■ **EXERCISE DESCRIPTION**
Continue the contribution guidelines below, starting after their final sentence.

■ **EXTRACT PROVIDED**
The StandardFX Project team maintains several guidelines for contributing to the Standard Project repos, which are provided below. Many of these are straightforward, while others may seem subjective. A team member will be happy to explain why a guideline is defined as it is.

Contribution Guidelines

General Contribution Guidance

There are several issues to keep in mind when making a change.

DOs and DON'Ts

  • DO follow our coding style
  • DO give priority to the current style of the project or file you're changing even if it diverges from the general guidelines.
  • DO include tests when adding new features. When fixing bugs, start with adding a test that highlights how the current behavior is broken.
  • DO keep the discussions focused. When a new or related topic comes up it's often better to create new issue than to side track the discussion.
  • DO blog and tweet (or whatever) about your contributions, frequently!
  • DO NOT send PRs for style changes.
  • DON'T surprise us with big pull requests. Instead, file an issue and start a discussion so we can agree on a direction before you invest a large amount of time.
  • DON'T commit code that you didn't write. If you find code that you think is a good fit to merge, file an issue and start a discussion before proceeding.
  • DON'T submit PRs that alter licensing related files or headers. If you believe there's a problem with them, file an issue and we'll be happy to discuss it.
  • DON'T add additional functionality without filing an issue and discussing with us first. See Contributing workflow.

Working style

See the contribution workflow page for how we manage our projects.

Contribution "Bar"

Project maintainers will merge changes that align with project priorities and/or improve the product significantly for a broad set of apps. Proposals must also satisfy the guidelines.

Maintainers will not merge changes that have narrowly-defined benefits, due to compatibility risk. The codebase may be used by several products and on different platforms. Changes to the codebase can become part of these products, but are first reviewed and tested to ensure they are correct for those products and will not inadvertently break applications. We may revert changes if they are found to be breaking.

Contributing Ports

We encourage ports to other platforms.

Ports have a weaker contribution bar, since they do not contribute to compatibility risk with existing products. For ports, we are primarily looking for functionally correct implementations.

Copyright

Source License

The StandardFX Project project uses multiple licenses for the various project repositories. Most projects use the MIT License for code and the Creative Commons Attribution 4.0 International Public License (CC-BY) license for documentation. The Apache 2 License is also used.

See the license file at the root of project repositories for the specific license.

Rows for locating described items:

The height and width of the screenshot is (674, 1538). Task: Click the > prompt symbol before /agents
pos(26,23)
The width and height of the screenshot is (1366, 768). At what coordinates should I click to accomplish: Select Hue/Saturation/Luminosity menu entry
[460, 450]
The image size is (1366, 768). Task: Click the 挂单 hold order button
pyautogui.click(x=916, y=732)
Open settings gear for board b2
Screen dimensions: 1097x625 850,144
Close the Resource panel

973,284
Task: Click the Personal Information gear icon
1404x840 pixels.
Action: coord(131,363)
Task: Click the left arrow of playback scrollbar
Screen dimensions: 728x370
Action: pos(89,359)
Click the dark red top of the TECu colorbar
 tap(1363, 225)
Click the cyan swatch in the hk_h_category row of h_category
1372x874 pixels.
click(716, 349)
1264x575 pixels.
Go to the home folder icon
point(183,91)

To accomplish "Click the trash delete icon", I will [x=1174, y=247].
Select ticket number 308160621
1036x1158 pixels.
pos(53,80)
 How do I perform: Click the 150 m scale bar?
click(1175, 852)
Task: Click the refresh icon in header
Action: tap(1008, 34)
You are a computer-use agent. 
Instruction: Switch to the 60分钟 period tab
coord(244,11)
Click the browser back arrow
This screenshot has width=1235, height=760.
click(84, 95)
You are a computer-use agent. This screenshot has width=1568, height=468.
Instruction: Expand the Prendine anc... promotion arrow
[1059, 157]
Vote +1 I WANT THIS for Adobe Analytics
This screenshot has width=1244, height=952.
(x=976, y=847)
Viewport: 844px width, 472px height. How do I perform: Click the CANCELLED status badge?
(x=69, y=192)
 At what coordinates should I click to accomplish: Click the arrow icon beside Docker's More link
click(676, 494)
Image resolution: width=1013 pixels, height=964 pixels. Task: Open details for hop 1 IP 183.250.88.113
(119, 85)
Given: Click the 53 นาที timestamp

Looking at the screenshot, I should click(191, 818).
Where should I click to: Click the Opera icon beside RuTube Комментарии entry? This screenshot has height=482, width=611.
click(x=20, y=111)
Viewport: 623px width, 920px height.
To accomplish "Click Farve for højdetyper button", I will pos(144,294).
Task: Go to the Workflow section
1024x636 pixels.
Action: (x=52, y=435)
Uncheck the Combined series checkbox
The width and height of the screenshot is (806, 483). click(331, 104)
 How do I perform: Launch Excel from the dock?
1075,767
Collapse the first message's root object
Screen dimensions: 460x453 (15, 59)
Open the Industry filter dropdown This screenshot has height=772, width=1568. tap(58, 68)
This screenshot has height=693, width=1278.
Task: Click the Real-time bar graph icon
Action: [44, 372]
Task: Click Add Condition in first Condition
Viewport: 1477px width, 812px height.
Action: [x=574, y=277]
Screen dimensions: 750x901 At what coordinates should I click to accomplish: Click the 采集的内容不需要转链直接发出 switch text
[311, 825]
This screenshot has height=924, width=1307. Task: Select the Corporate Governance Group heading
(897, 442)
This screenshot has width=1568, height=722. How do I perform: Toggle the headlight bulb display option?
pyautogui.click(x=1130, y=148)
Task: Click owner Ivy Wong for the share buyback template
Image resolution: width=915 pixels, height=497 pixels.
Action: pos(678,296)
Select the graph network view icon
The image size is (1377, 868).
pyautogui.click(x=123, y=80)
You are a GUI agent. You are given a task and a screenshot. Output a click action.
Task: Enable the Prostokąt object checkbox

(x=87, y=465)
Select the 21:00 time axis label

■ **WRITTEN REPLY**
Binary License

We produces a distribution of Standard Project licensed under the Binary Distribution License. Other groups or companies may produce their own distributions of StandardFX Project.

File Headers

A copyright file header is applied to every code file. Please ensure this prior to providing a commit.

Here is an example for C++ or C# source file:

// <copyright>
// Licensed to the StandardFX Project project under one or more agreements.
// The StandardFX Project project licenses this file to you under the MIT license.
// See the LICENSE file in the project root for more information.
// </copyright>

Copying Files from Other Projects

StandardFX Project uses some files from other projects, typically where a binary distribution does not exist or would be inconvenient.

The following rules must be followed for PRs that include files from another project:

  • The license of the file is permissive.
  • The license of the file is left in-tact.
  • The contribution is correctly attributed in the third party notices file in the repository, as needed.

Porting Files from Other Projects

There are many good algorithms implemented in other languages that would benefit the Standard Project project. The rules for porting a Java file to C#, for example, are the same as would be used for copying the same file, as described above.

Clean-room implementations of existing algorithms that are not permissively licensed will generally not be accepted. If you want to create or nominate such an implementation, please create an issue to discuss the idea.

Contributor License Agreement

You must sign a Contributor License Agreement (CLA) before your PR will be merged. This is a one-time requirement.

You don't have to do this up-front. You can simply clone, fork, and submit your pull-request as usual. When your pull-request is created, it is classified by a build bot. If the change is trivial (e.g. you just fixed a typo), then the PR is labelled with cla-not-required. Otherwise it's classified as cla-required. Once you signed a CLA, the current and all future pull-requests will be labelled as cla-signed.